Analysis of phenylpropanoids, phenylamides and its derivatives in stylo roots response to P deficiency
In addition to flavonoids, other differentially accumulated phenylpropanoids were also identified in this study, including 7 phenolic acids and 8 non-phenolic acid phenylpropanoids. For phenolic acids, the concentrations of 5 DAMs were significantly increased, especially for, caftaric acid, which was increased by more than 10-fold under -Pi treatment. For non-phenolic acid phenylpropanoids, the concentrations of 5 DAMs were enhanced, whereas 3 DAMs were decreased in roots exposed to low P treatment. Among the increased DAMs, the relative level of sesamin was increased by more than 10-fold in P-deficient stylo roots.
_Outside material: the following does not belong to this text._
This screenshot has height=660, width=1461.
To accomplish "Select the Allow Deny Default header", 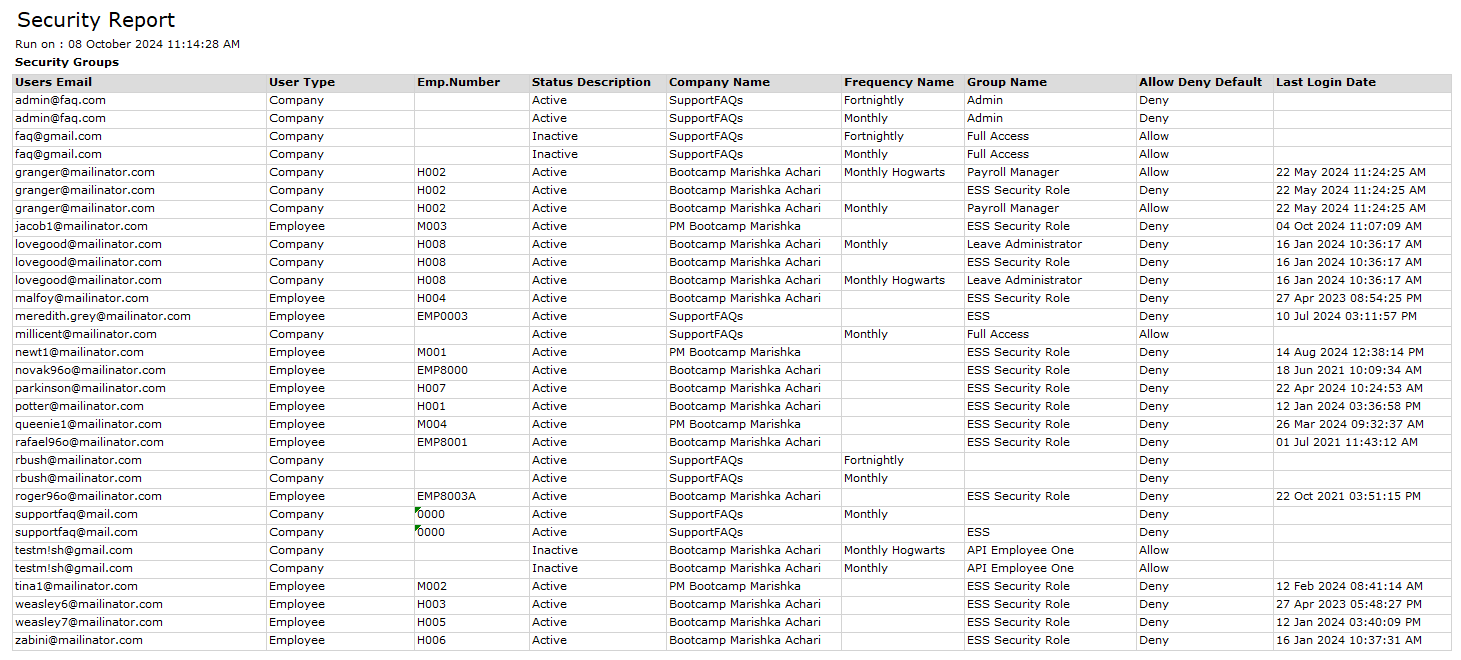I will tap(1200, 83).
In addition, fifteen differentially accumulated phenylamides and its derivatives were identified, including 13 up-regulated and 2 down-regulated DAMs (Fig. 9). The relative levels of 3 phenylamides (N-benzoyl-tryptamine, N-feruloyl-cadaverine and N-feruloyl-putrescine) were increased by more than 5-fold in roots under low P stress. As shown in Fig. 10, numerous metabolites relative to phenylpropanoids metabolic pathway were up-regulated by P deficiency. Interestingly, the concentrations of all of the ρ-coumaric acid and four corresponding derivatives were increased in stylo roots in response to Pi starvation.